I have written here before about Dacher Keltner’s remarkable book Awe: The New Science of Everyday Wonder and How It Can Transform Your Life. It was a great launch pad for my study of awe last year. This year, as I investigate the meaning and power of hope, I have returned to the book with new eyes. Among the most astonishing of Keltner’s findings is that a key driver of awe for people all over the world is a phenomenon that Keltner terms “moral beauty, i.e., encountering courage, goodness, or kindness.” Witnessing these core virtues expressed in the actions of those around us is, he learned, the most common way that ordinary people report experiencing awe.

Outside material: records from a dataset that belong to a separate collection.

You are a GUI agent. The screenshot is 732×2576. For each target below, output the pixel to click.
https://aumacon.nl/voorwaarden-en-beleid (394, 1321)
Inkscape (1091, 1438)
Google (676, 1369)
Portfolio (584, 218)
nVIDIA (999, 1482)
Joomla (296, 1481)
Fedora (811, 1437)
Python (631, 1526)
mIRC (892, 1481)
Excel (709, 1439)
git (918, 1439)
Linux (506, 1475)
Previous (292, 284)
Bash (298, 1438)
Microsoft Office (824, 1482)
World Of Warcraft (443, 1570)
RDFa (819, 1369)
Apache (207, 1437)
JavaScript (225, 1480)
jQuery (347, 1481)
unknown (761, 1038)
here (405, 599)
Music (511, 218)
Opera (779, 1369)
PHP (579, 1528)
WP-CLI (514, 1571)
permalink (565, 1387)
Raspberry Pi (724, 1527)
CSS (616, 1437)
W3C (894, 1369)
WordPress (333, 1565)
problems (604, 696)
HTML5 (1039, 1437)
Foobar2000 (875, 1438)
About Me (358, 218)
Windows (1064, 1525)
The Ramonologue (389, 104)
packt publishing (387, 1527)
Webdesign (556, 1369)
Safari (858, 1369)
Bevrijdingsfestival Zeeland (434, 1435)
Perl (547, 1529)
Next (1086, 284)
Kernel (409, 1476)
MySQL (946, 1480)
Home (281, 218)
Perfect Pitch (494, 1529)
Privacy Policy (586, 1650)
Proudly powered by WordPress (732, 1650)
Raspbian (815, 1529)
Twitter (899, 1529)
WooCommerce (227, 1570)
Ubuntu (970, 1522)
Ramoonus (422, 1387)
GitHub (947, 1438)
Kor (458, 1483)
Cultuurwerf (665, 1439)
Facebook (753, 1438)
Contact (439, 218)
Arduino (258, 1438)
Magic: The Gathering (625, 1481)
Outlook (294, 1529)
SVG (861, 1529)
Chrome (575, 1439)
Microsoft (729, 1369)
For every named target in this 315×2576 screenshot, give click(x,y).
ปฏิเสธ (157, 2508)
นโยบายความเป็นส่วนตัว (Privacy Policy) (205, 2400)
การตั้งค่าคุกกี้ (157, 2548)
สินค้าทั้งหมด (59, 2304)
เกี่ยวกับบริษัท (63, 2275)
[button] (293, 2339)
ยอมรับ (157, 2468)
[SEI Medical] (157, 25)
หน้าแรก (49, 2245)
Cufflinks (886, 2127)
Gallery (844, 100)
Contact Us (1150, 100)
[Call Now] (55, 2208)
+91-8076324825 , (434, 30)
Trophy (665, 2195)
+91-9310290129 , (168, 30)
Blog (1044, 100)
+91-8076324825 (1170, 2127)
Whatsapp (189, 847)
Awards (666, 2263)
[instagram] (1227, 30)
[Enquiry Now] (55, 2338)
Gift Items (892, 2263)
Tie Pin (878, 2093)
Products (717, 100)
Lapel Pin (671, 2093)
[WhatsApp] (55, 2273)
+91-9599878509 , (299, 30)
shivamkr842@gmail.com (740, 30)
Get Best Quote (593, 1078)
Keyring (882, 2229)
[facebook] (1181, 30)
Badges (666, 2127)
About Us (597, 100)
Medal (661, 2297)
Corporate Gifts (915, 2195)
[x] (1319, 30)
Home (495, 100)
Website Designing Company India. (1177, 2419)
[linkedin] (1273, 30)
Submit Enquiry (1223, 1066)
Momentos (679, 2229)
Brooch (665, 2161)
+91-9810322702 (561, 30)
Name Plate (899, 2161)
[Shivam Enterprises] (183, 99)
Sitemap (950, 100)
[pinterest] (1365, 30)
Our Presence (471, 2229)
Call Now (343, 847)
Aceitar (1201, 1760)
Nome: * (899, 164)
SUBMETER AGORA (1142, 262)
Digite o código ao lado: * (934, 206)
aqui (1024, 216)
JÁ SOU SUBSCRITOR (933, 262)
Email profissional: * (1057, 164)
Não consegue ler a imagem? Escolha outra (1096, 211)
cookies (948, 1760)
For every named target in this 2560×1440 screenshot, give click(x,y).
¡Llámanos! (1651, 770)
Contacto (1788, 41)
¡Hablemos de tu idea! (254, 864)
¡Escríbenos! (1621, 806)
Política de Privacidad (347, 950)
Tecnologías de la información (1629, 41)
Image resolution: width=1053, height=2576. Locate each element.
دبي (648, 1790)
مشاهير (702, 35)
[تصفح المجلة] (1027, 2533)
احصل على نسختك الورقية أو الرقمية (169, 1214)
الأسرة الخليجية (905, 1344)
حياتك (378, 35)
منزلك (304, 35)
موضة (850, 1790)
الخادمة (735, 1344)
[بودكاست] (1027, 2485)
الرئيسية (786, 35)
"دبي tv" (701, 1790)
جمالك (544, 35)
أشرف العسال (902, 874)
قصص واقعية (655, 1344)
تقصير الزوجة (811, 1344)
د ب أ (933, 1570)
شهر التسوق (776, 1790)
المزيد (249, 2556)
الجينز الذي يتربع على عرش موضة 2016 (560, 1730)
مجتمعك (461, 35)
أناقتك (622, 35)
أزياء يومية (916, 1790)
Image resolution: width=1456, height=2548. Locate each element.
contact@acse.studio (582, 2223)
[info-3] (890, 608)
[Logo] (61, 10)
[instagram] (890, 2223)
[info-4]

Moral beauty is also closely tied to hope. When we avoid reducing hope to a kind of magical wish fulfillment or optimistic expectation, it crystallizes instead as an inner strength. Hope is there when we act on behalf of what is good, right, and just. Especially when optimism is low and magic seems in short supply. The drive to do the right thing no matter the consequences is a deep form of hope. It requires that we affirm that something matters more deeply than the present moment and more fully than our own comfort. How lovely that we are awed to see this in the actions of others. How amazing that we seem wired to respect and esteem courage, sacrifice, and commitment to justice.
This doesn’t mean we won’t disagree about what those ultimate values are. But it does mean that we are pretty good at weeding out the cranks—those who are clearly acting out of pure self-interest, expedience, or greed—no matter how loudly they pretend to be acting for a greater good. It also means that we have a target at which to aim as we judge our own actions. We can try to exhibit more moral beauty and therefore more cause for awe as we make choices in difficult circumstances.
I’ve begun keeping an informal list of awesome examples of moral beauty around me. There’s plenty to be dismayed about right now. But there are also plenty of quiet heroes showing us the way.